TASK OBJECTIVE: From the records below, take each line where the string "Facebook" shows up and copy it.
==== RECORDS SHOWN
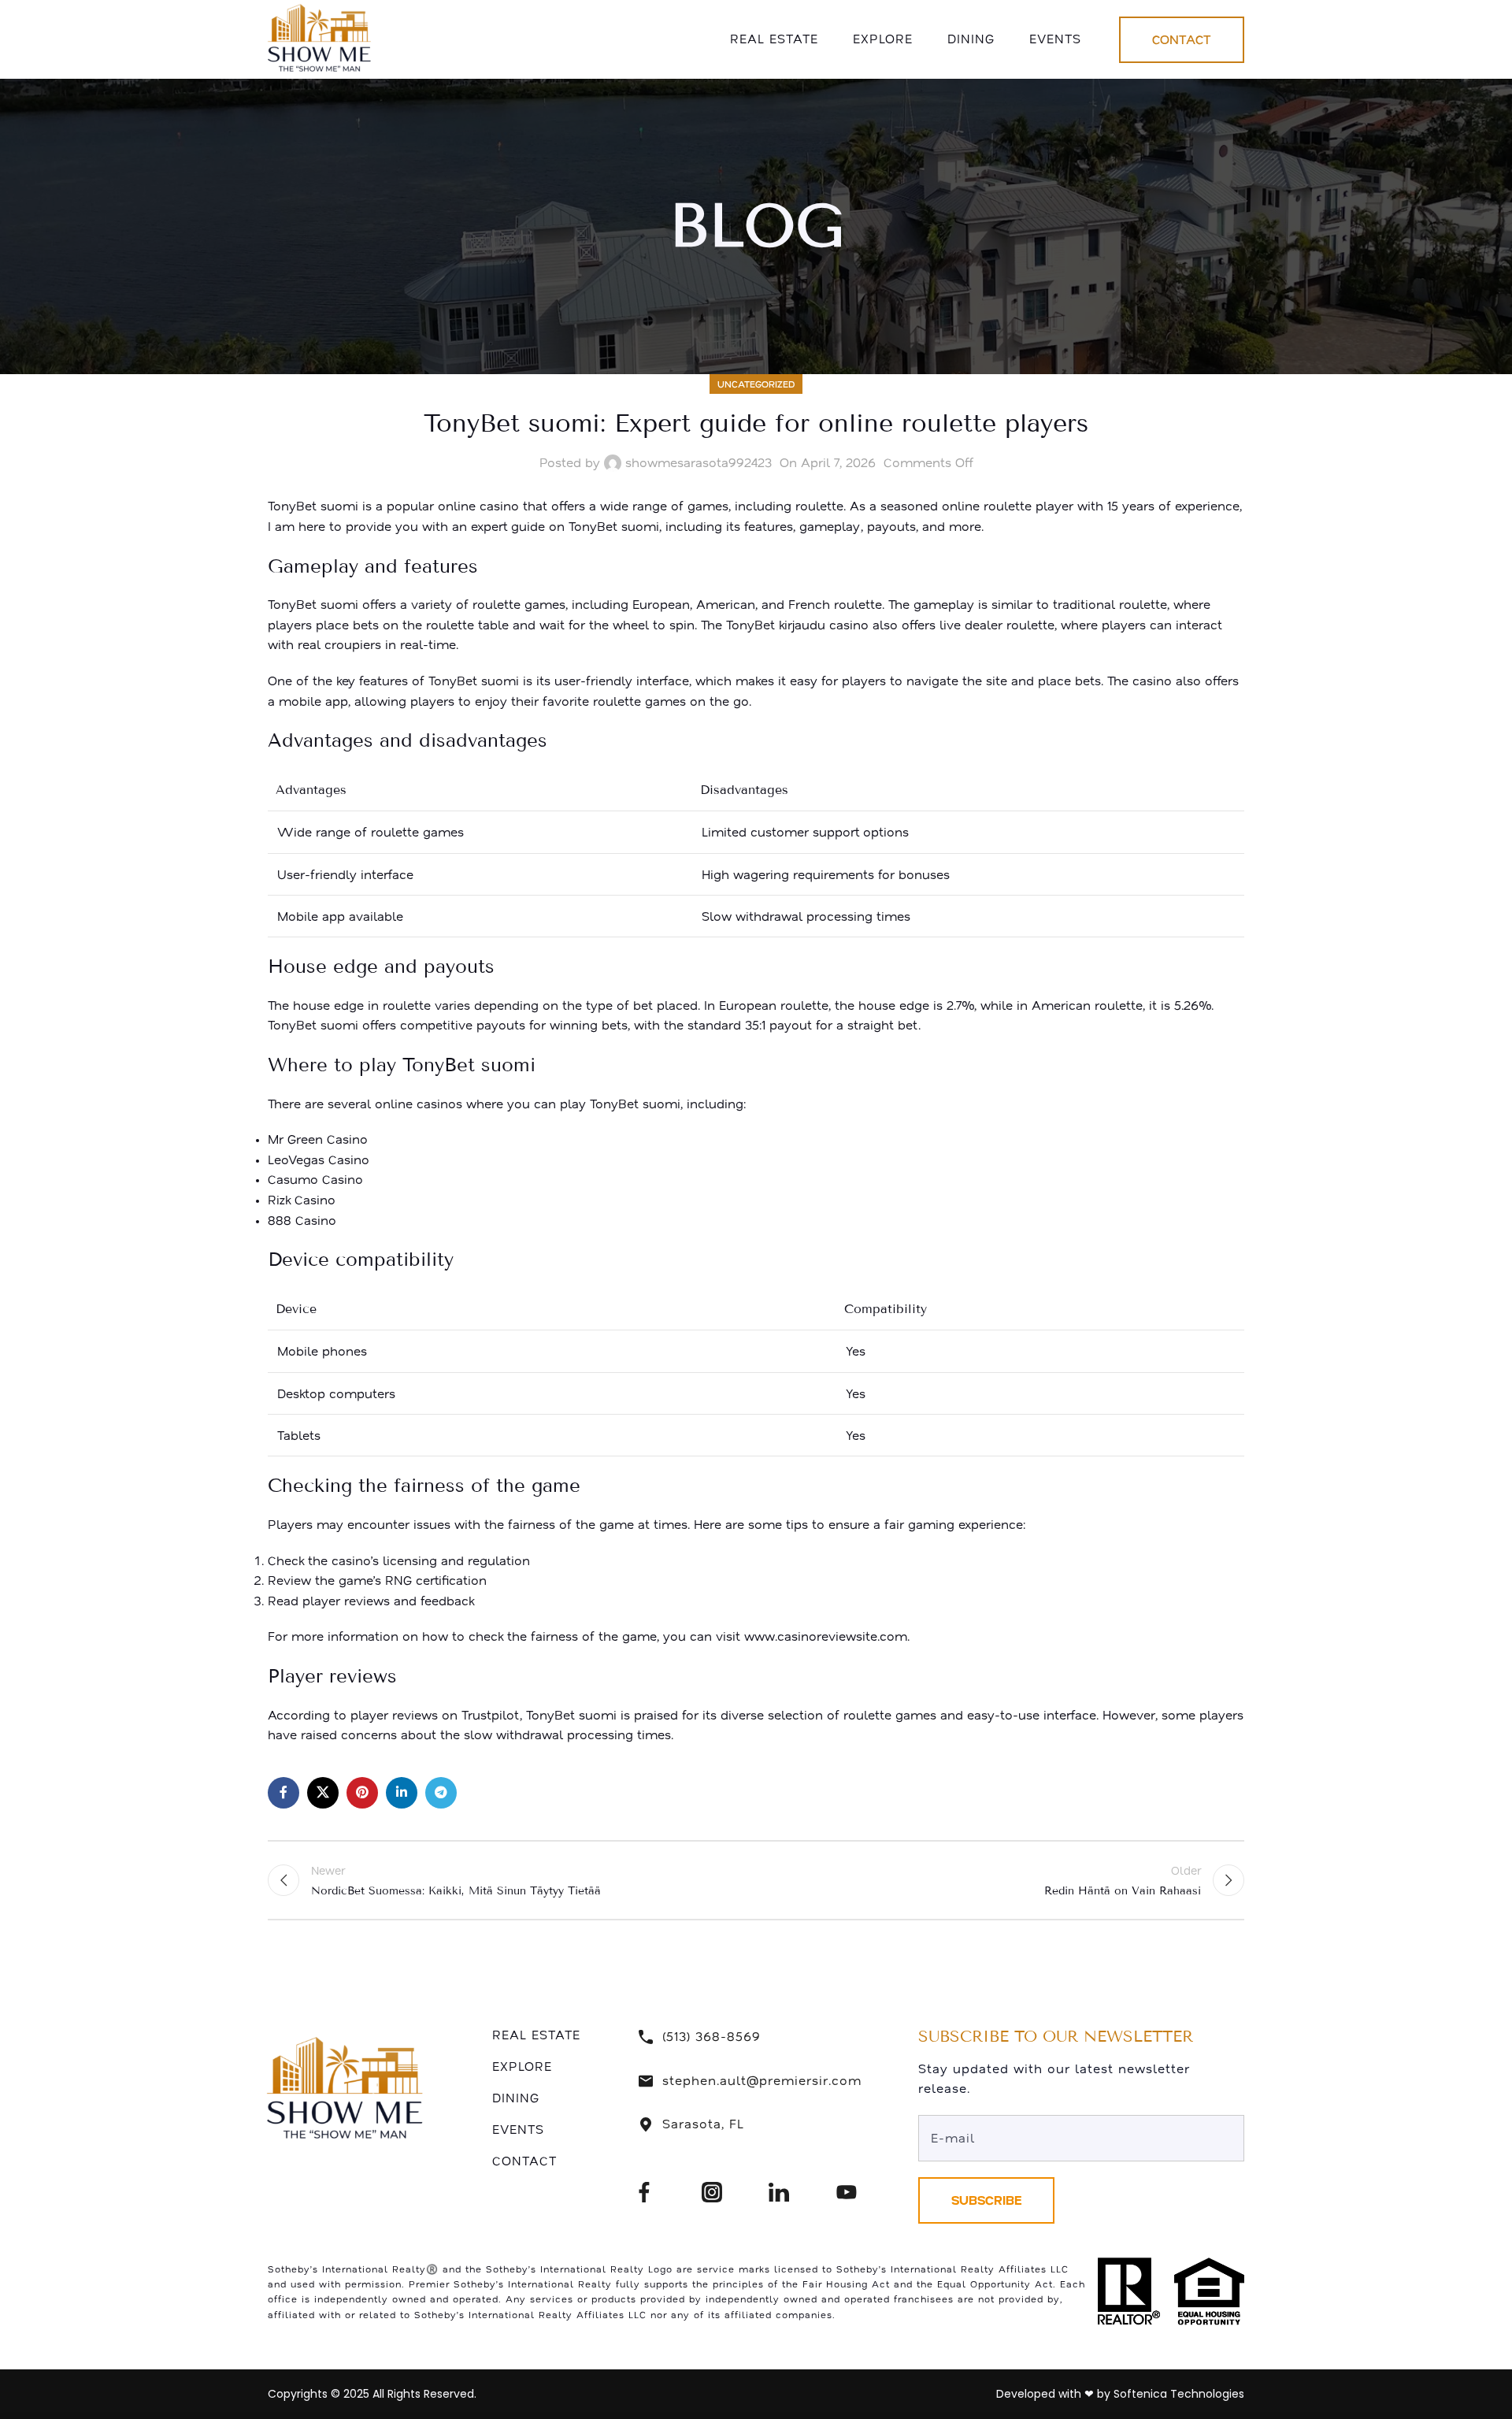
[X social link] (323, 1793)
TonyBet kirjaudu (775, 624)
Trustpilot (490, 1715)
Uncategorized (756, 384)
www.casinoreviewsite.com (825, 1636)
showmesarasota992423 (698, 462)
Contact (1181, 39)
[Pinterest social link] (362, 1793)
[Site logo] (322, 38)
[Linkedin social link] (401, 1793)
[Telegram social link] (441, 1793)
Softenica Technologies (1179, 2394)
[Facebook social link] (283, 1793)
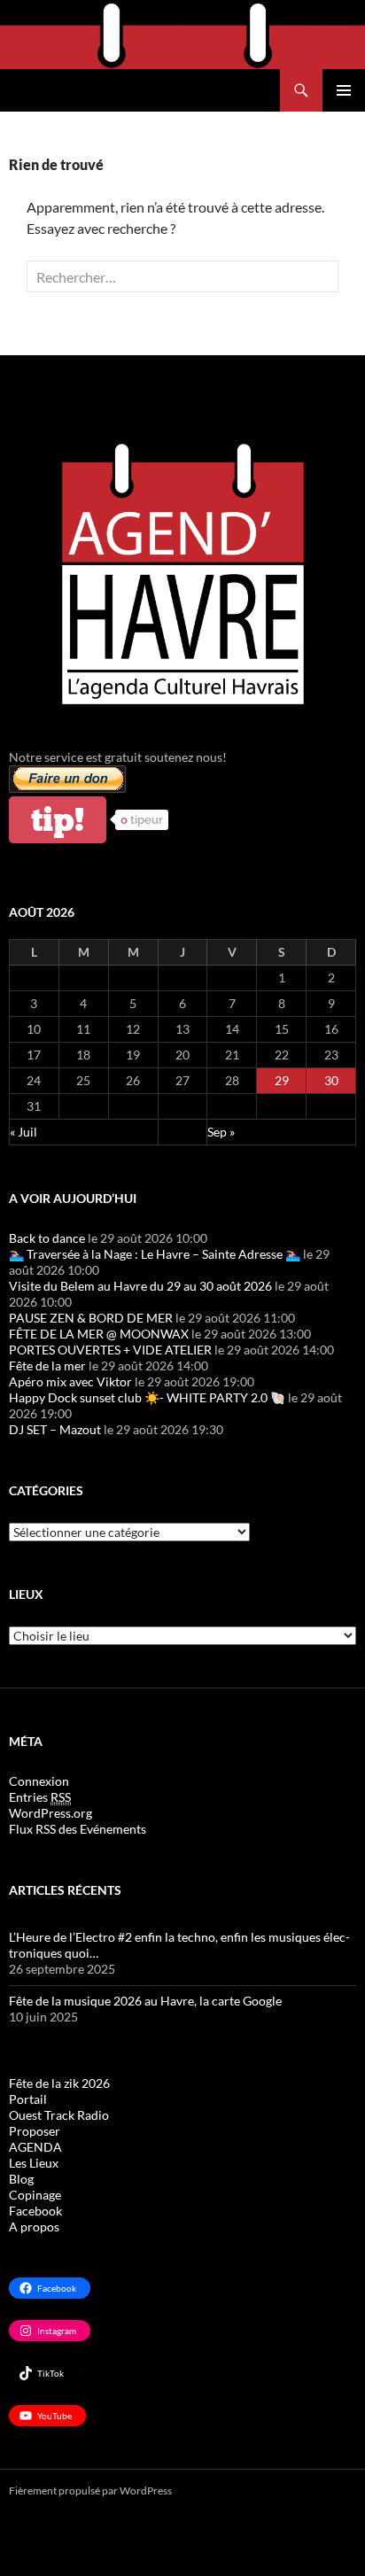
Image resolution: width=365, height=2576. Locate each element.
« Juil (23, 1131)
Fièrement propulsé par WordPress (90, 2490)
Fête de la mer (47, 1365)
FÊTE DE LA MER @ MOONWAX (99, 1333)
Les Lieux (33, 2162)
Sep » (221, 1131)
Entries (40, 1796)
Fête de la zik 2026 (59, 2083)
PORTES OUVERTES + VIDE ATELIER (110, 1349)
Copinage (35, 2194)
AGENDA (35, 2146)
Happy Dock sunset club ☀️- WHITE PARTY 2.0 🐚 (147, 1397)
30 (331, 1080)
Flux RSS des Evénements (77, 1828)
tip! (57, 820)
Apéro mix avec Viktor (70, 1381)
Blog (21, 2178)
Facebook (35, 2210)
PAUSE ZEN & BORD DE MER (91, 1317)
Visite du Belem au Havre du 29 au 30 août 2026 (140, 1285)
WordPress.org (50, 1812)
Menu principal (343, 90)
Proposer (34, 2130)
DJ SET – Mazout (55, 1429)
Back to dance (47, 1237)
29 (282, 1080)
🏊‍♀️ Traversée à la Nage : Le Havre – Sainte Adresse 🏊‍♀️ (154, 1253)
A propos (34, 2226)
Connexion (39, 1780)
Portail (28, 2099)
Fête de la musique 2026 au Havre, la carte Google (145, 2000)
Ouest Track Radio (59, 2114)
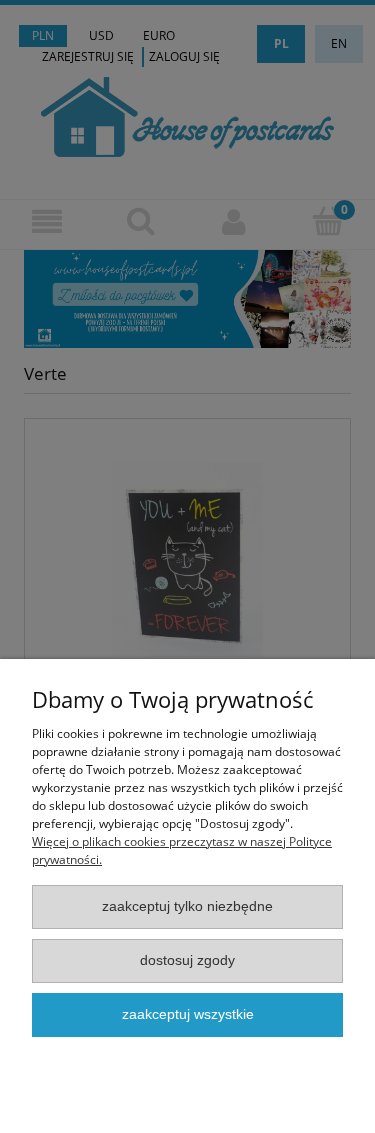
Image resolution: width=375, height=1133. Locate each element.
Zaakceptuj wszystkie (188, 1014)
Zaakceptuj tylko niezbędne (187, 906)
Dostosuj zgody (187, 960)
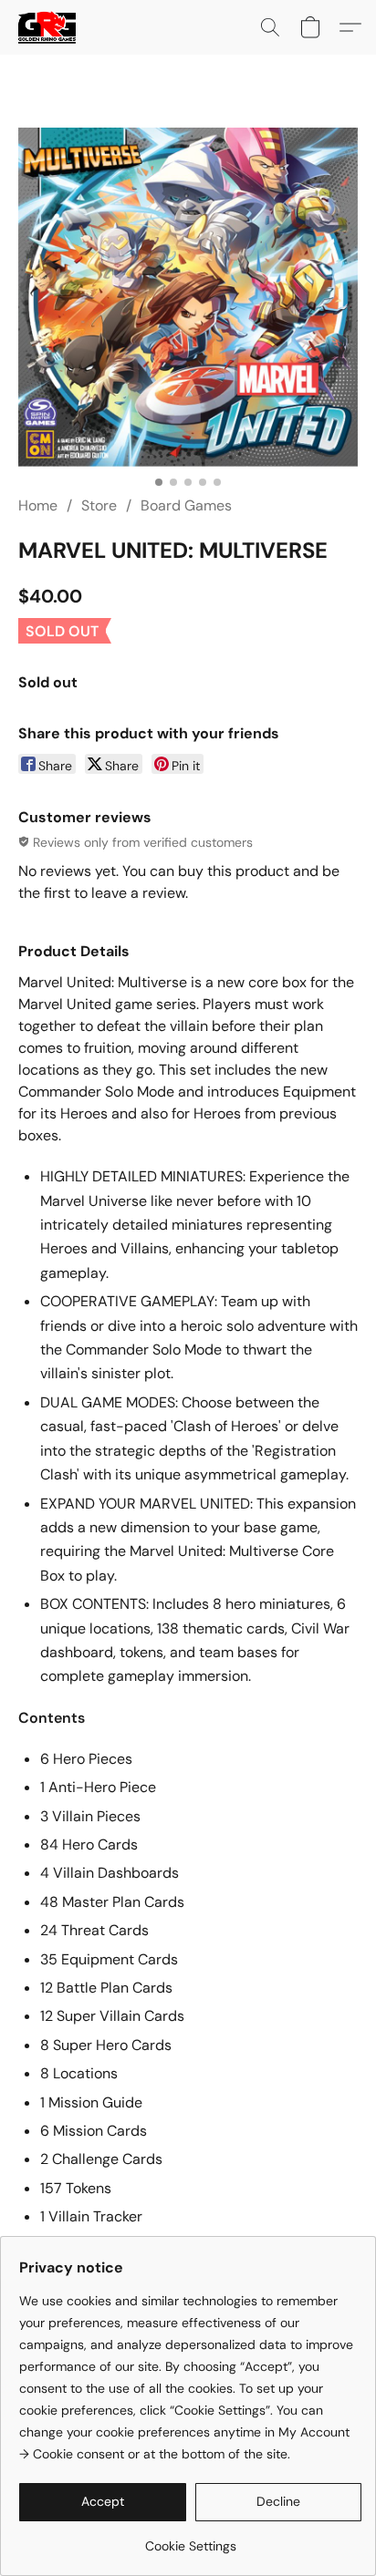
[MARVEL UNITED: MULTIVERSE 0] (188, 297)
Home (37, 505)
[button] (48, 27)
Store (99, 505)
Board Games (186, 505)
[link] (190, 2539)
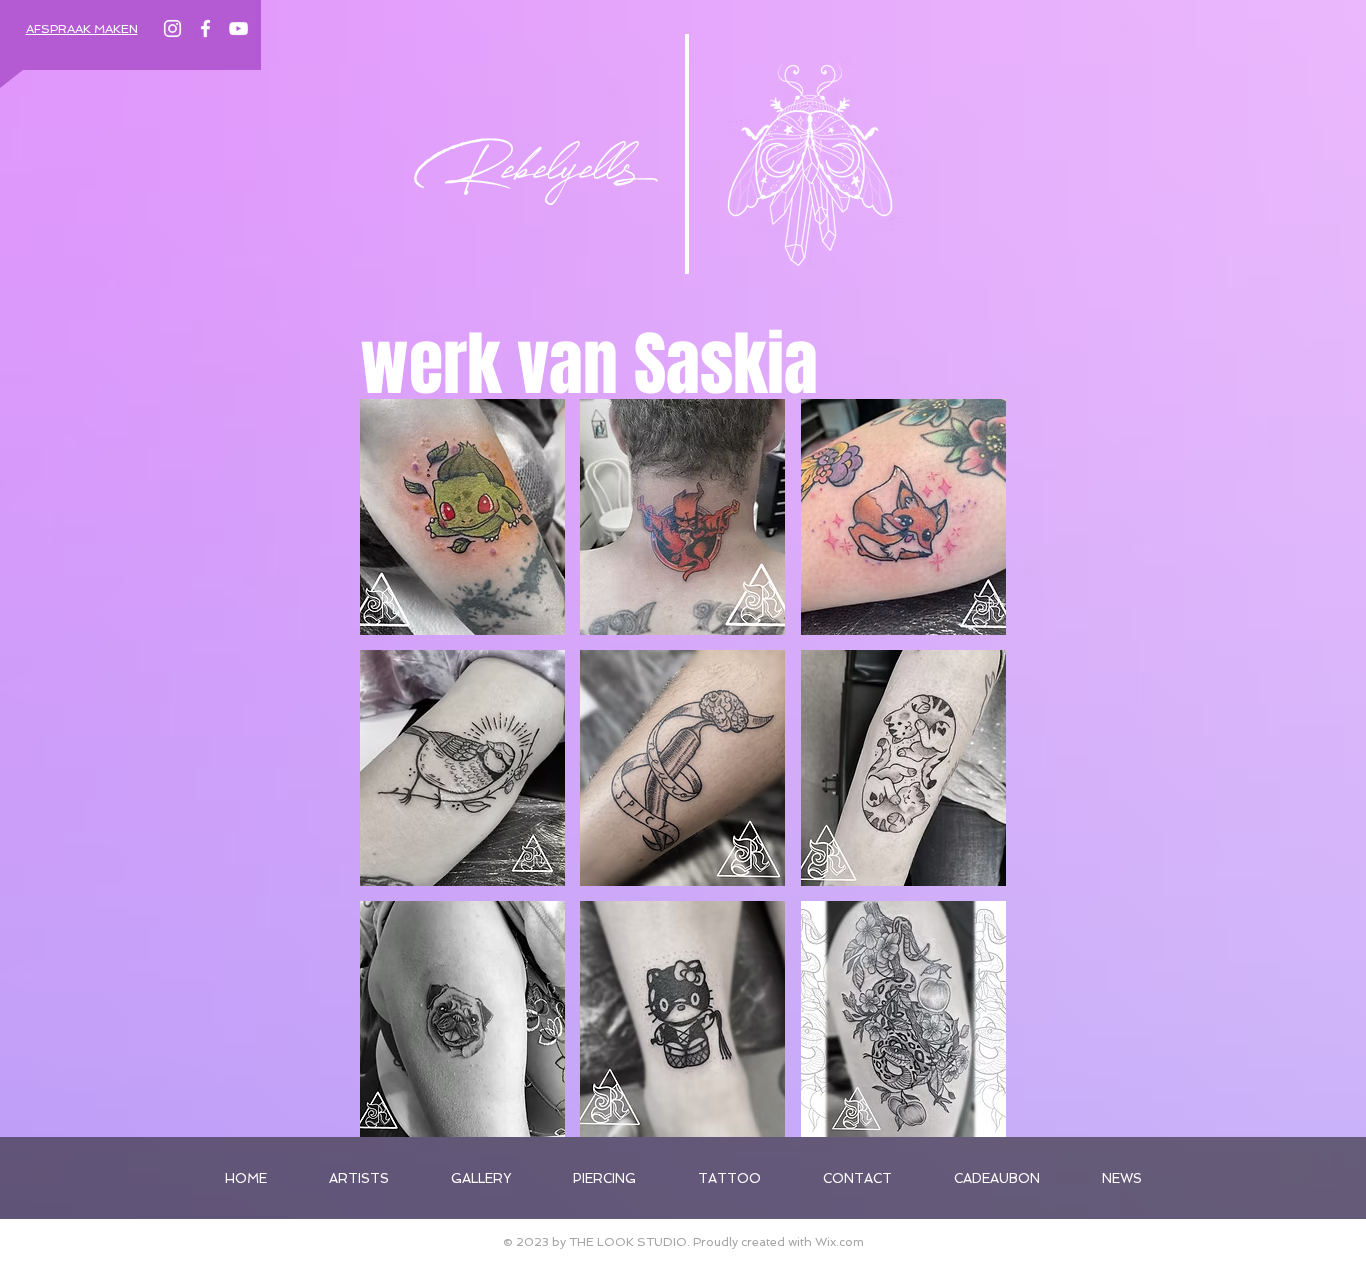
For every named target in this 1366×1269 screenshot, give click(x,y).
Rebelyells (526, 178)
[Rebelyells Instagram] (172, 28)
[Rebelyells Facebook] (205, 28)
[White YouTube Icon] (238, 28)
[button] (462, 517)
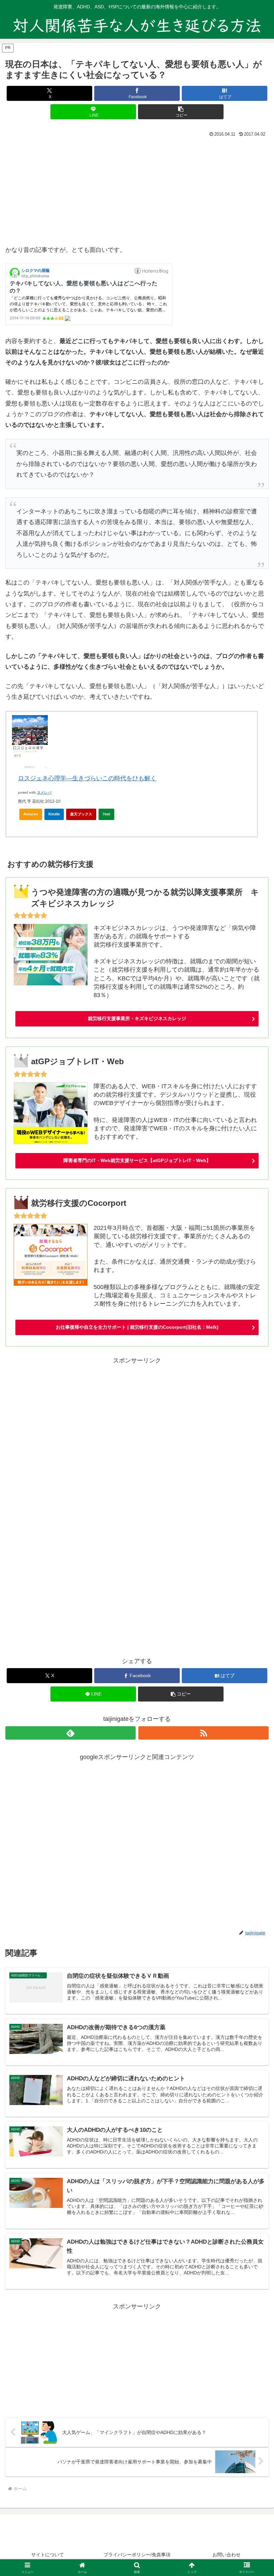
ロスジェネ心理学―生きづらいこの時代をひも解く (87, 778)
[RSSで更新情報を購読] (203, 1733)
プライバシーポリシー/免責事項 (137, 2554)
========
OUTPUT OF THE TASK:
[Facebook social link] (283, 1793)
Facebook (35, 2210)
[Rebelyells Facebook] (205, 28)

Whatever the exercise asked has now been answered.